§ Set exercise: Please pull out every line in the records below that contains the word "Collapse".

§ Listed records:

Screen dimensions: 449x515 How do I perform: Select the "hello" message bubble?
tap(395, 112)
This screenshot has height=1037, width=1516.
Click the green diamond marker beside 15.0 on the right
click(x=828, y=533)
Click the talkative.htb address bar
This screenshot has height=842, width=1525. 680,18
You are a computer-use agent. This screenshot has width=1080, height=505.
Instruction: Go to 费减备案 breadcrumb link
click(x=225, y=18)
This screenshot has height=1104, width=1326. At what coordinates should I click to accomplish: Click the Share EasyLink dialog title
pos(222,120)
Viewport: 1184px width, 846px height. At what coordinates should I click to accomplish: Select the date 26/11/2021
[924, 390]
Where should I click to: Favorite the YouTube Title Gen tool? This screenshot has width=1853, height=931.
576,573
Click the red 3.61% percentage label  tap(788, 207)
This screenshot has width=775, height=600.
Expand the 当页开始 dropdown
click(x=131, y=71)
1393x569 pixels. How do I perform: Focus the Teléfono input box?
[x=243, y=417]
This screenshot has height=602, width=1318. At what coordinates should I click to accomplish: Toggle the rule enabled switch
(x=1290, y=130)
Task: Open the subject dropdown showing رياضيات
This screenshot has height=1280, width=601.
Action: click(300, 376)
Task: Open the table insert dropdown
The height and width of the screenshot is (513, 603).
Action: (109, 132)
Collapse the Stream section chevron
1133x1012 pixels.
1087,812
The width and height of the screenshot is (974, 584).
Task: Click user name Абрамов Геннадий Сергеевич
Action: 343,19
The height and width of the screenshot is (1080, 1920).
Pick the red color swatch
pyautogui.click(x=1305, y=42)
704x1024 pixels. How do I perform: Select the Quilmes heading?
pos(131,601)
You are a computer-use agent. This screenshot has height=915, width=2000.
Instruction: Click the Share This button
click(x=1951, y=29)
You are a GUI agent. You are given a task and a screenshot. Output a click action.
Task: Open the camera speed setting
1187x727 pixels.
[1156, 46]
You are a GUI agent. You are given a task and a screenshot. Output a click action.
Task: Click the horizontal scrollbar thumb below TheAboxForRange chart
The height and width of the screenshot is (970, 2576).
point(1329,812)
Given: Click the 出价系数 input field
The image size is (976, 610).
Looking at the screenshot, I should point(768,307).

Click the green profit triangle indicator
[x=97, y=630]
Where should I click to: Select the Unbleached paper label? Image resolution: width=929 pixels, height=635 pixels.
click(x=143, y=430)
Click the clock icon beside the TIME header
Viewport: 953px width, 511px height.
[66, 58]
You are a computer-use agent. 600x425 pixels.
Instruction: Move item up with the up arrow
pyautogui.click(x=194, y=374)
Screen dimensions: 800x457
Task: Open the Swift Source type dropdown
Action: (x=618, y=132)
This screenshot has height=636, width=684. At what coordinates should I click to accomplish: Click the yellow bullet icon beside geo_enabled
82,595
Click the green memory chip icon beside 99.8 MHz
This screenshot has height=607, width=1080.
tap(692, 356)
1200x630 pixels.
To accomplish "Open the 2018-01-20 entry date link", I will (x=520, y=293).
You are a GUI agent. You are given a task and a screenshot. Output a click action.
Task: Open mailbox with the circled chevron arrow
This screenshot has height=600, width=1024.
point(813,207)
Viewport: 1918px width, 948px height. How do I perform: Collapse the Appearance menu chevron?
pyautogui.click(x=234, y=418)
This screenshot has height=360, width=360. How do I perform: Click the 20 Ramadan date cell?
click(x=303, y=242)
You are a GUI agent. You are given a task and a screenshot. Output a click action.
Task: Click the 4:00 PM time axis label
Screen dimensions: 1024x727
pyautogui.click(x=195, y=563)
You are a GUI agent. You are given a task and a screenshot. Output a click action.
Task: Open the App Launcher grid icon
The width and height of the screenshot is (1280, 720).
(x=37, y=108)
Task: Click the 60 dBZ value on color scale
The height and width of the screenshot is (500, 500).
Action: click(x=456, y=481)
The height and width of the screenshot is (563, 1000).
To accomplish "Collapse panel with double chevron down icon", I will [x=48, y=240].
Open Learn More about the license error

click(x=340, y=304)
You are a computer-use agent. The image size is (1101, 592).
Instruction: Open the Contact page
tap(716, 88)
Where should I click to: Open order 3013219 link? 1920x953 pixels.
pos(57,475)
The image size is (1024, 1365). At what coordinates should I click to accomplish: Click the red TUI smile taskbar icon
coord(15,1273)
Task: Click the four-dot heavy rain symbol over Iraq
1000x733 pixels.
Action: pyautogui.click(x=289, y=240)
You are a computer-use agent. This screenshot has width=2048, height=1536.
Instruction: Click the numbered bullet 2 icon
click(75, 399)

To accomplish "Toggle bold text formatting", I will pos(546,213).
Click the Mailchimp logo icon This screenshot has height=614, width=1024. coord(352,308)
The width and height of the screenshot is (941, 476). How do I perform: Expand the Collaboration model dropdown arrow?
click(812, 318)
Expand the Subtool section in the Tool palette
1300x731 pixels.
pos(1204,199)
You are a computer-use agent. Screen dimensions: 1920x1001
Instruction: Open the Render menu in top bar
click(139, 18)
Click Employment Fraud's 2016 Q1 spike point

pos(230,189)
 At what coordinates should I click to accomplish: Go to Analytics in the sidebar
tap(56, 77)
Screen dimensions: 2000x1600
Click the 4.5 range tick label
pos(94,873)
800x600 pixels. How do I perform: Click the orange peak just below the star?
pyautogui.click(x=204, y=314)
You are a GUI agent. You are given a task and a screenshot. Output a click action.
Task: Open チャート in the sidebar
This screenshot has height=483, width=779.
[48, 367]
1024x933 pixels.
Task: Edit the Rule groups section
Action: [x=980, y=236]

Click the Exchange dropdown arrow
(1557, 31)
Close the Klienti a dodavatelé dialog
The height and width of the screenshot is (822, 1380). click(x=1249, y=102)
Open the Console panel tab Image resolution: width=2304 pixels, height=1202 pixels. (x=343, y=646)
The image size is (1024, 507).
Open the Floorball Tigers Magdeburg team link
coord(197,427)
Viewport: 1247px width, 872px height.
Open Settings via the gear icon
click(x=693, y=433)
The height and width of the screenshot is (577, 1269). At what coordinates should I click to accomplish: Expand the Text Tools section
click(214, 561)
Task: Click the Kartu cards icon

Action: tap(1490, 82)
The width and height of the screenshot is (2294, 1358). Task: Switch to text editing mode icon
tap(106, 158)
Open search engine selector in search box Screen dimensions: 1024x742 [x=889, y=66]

§ Solution:
Collapse the Stream section chevron
Viewport: 1918px width, 948px height. How do I perform: Collapse the Appearance menu chevron?
To accomplish "Collapse panel with double chevron down icon", I will [x=48, y=240].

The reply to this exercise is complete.